La sous-période qui suit (2000-2007) se singularise par une conjoncture incertaine et une succession de mesures d’économies. La loi Douste-Blazy (2004) instaure une franchise de 1 € sur les médicaments. La réforme Fillon de 2003 tente de contenir les effets de l’arrivée du papy-boom à la retraite.



2007-2013 : une forte hausse « paradoxale » de 28,8% à 32,3% du PIB


L’ensemble de la période est marquée par une maitrise des dépenses sociales avec une augmentation moyenne de 2,1% en volume. Une fois de plus, on peut distinguer deux sous-période, celle de la crise économique et de l’après. Durant la période de crise (2007-2009), la croissance des dépenses sociales est non seulement restée positive, mais elle a très peu diminué en moyenne. La crise économique s’est traduite par une hausse des dépenses sociales, dans le sillage de la hausse du chômage notamment. Les dépenses sociales ont donc joué un rôle de stabilisation économique qui explique que la France ait été moins touchée par la récession que les autres économies européennes. La période qui s’est ouverte après la crise (2010-2013) est marquée par de fortes restrictions dans le domaine des dépenses sociales. En ce qui concerne la santé, les différents ONDAM fixés atteignent des niveaux historiquement bas. Malgré ces fortes restrictions, les dépenses sociales atteignent 31,7% du PIB en 2013, une hausse imputable à une croissance en berne (+1,2% du PIB par an en moyenne sur la période 2010-2013). Le rôle stabilisateur des dépenses de protection sociale s’est atténué sur dernière sous période. La contribution des prestations sociales à la croissance du revenu des ménages a reculé par rapport à 2009 (1,2 point en 2012).
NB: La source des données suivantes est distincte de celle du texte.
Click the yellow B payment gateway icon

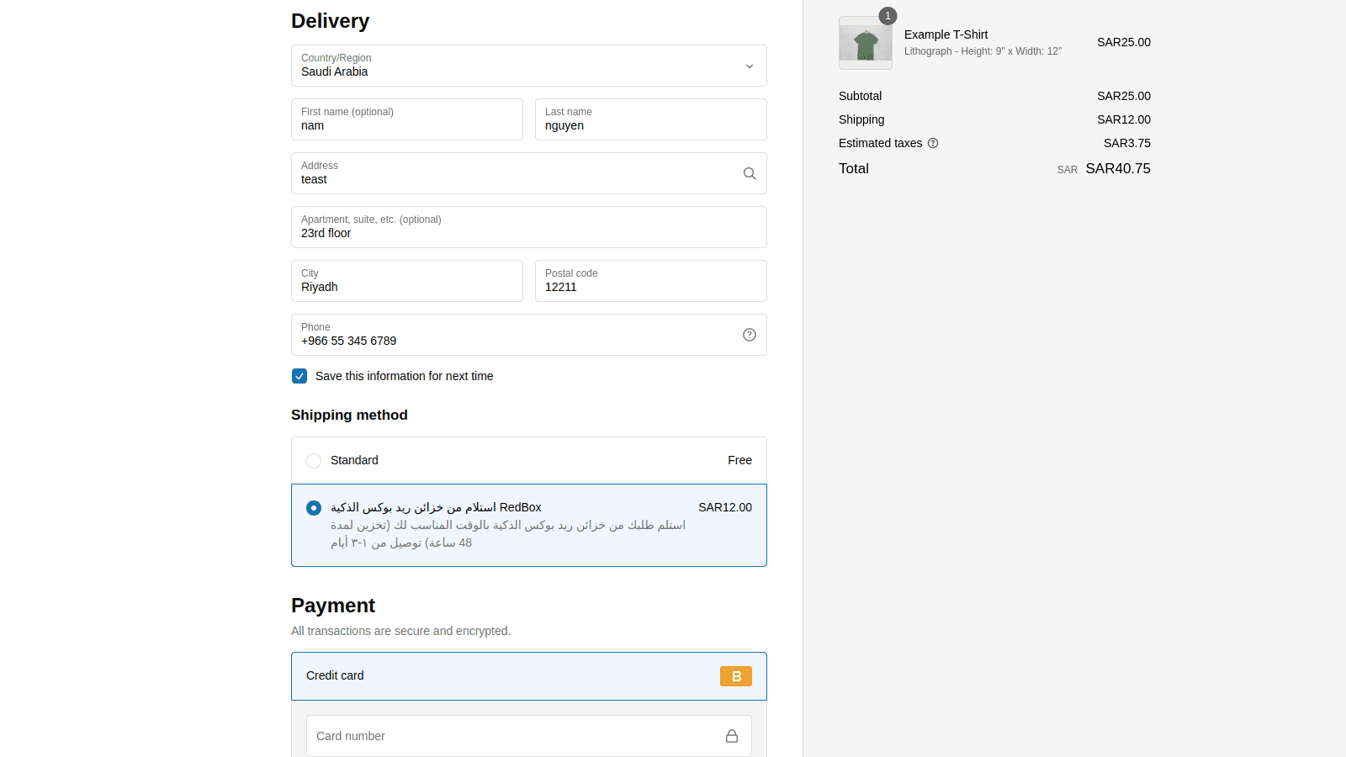pyautogui.click(x=736, y=676)
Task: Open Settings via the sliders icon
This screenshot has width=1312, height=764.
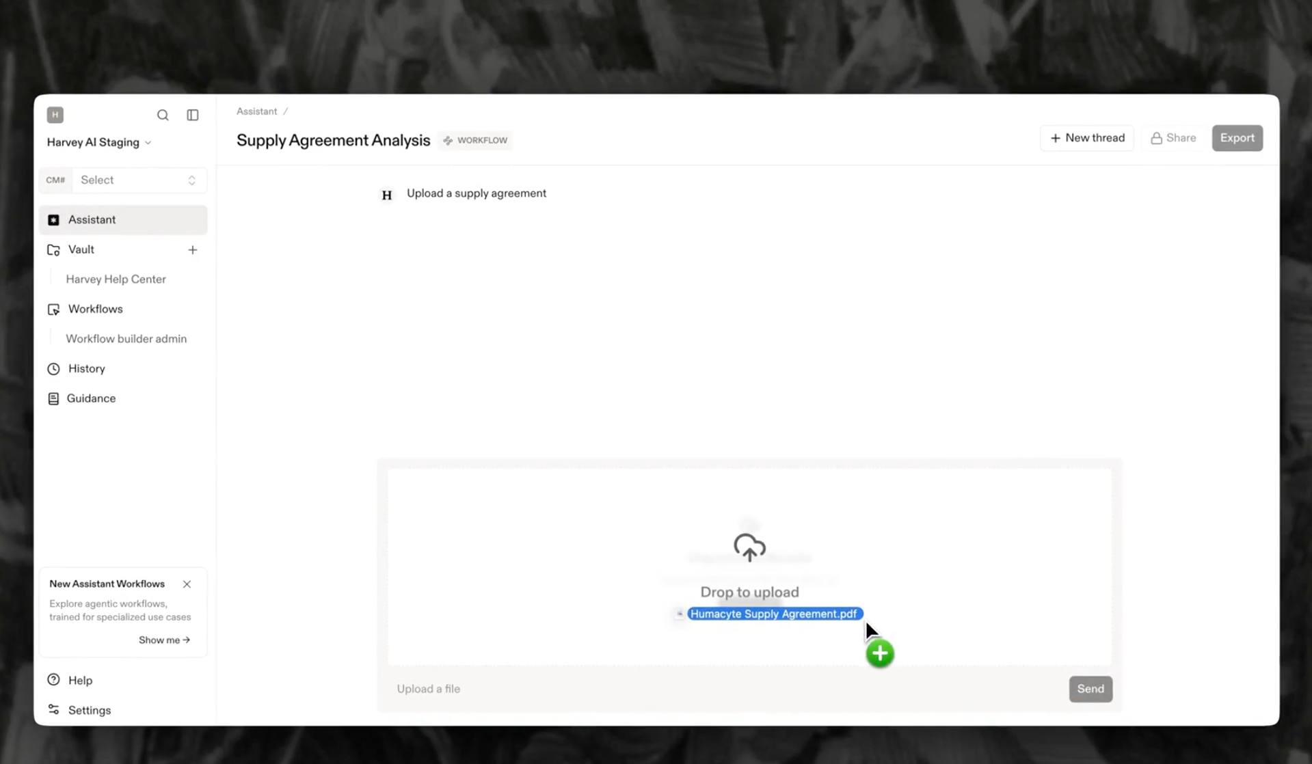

Comprendre le rôle économique des dépenses de protection sociale



Au-delà du travail inédit que nous offre Antoine Math en termes de lecture historique des dépenses sociales, cette analyse fait office « d’autopsie » de la dépense de protection sociale – l’imbrication des facteurs structurels, conjoncturels et politiques ont façonné le niveau de dépenses sociale et sa proportion dans le revenu national. Aujourd’hui, on entend assez facilement l’expression de « la France consacre 1/3 de sa richesse nationale dans la protection sociale » pour vilipendé ce modèle social devenu trop dispendieux alors que ces mêmes analystes occultent la dimension structurelle de ces dépenses et principalement leur proportion toute relative dans une économie où la croissance du PIB est en berne.



Les dépenses sociales dans leur rôle stabilisateur et contra-cyclique constituent un outil essentiel de régulation économique dans des économies incertaines. Le choix de diminuer les dépenses publiques sociales peut s’avérer contestable car cette option est inefficiente compte tenu même de l’objectif économique de réduction des déficits publics, puisque ces dépenses ont un rôle stabilisateur et un « effet multiplicateur » dans la relance de l’économie. Ces considérations n’enlèvent rien à l’impératif absolu de réduction des déficits et de la dette mais les gisements d’économies sont davantage à chercher du côté de l’Etat et des collectivités territoriales que dans les organismes de protection sociale.